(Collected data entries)
::::
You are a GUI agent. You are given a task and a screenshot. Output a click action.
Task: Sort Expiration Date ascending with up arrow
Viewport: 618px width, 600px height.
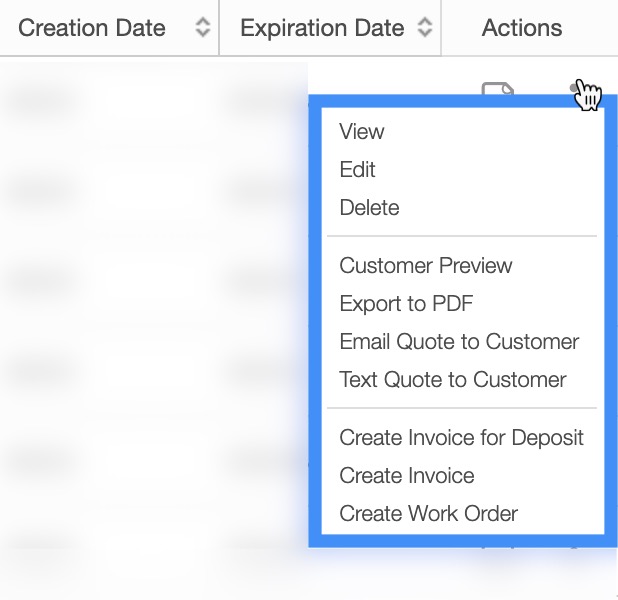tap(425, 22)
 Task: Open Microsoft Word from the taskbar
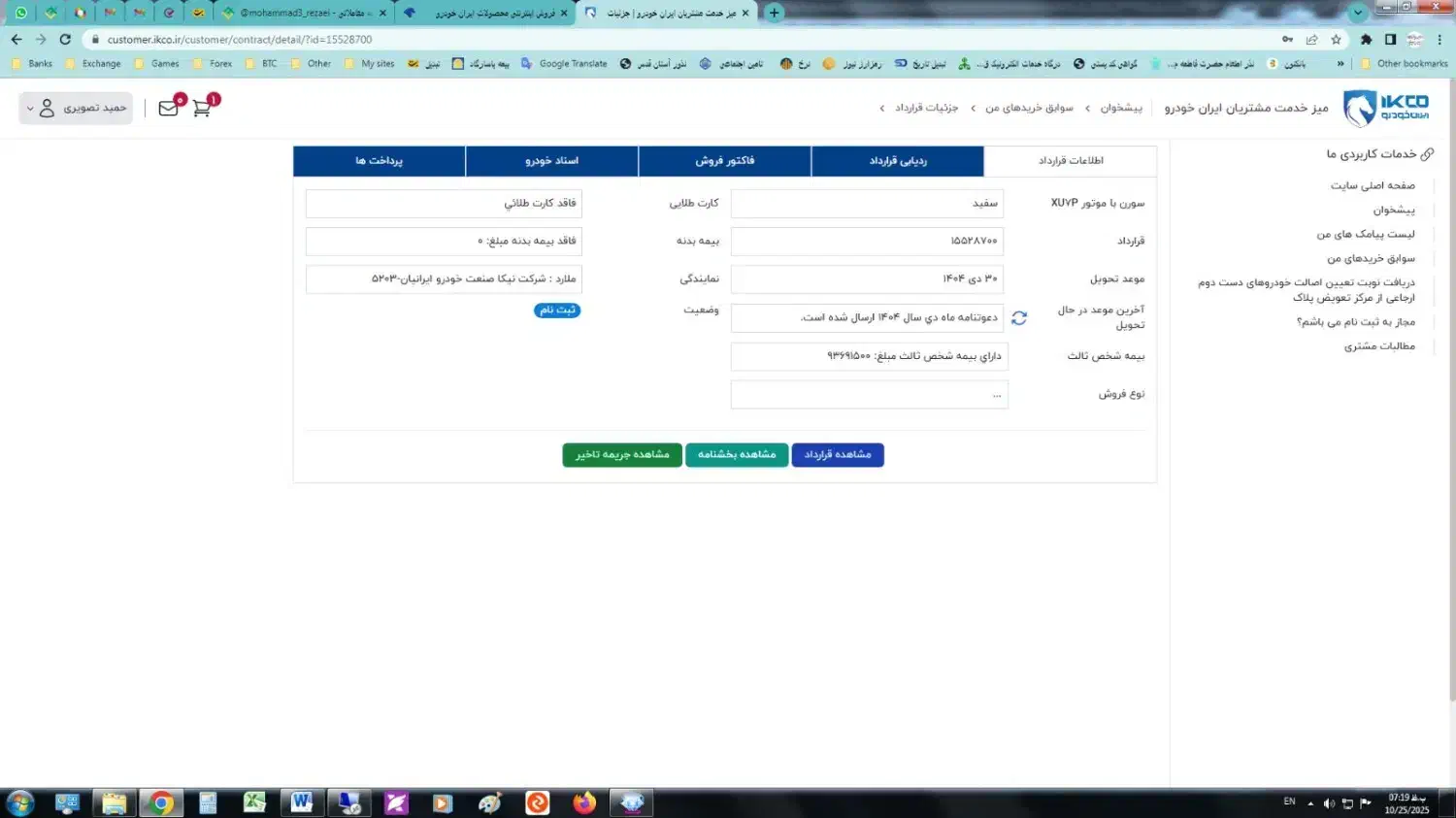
::::
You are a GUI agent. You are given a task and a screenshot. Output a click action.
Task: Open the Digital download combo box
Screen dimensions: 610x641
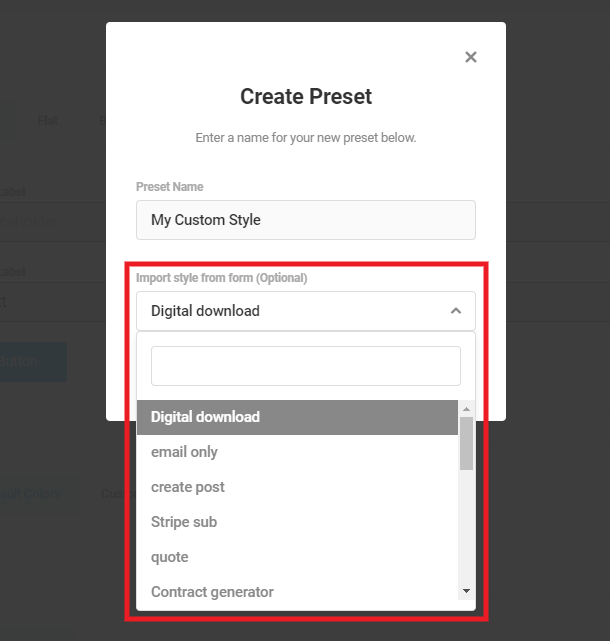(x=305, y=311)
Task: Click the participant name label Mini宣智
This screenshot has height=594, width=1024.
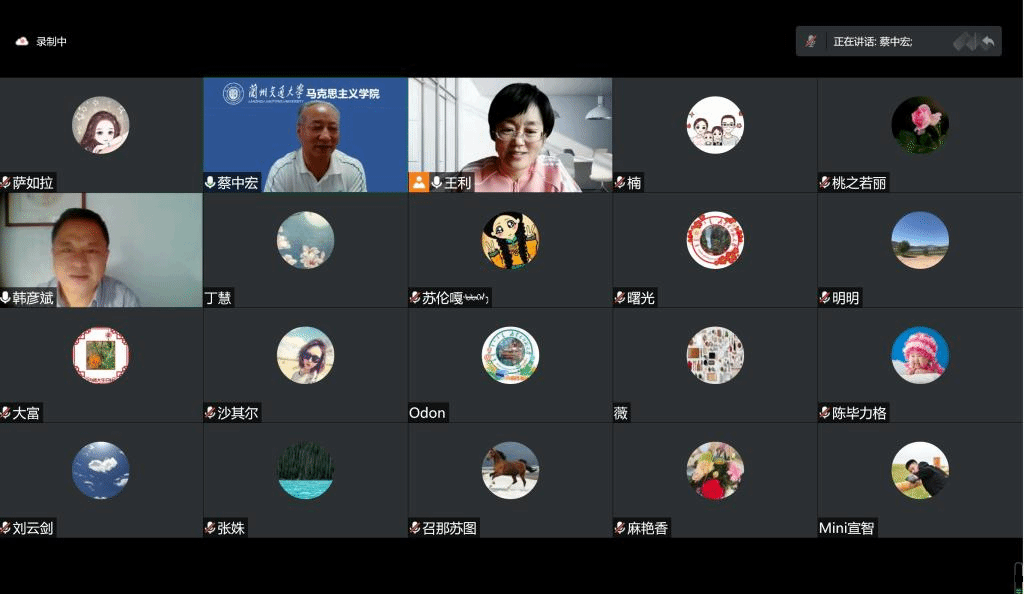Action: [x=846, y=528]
::::
Each line above that includes "Open" should be shown.

 Task: Open Microsoft Word from the taskbar
Task: Open the Digital download combo box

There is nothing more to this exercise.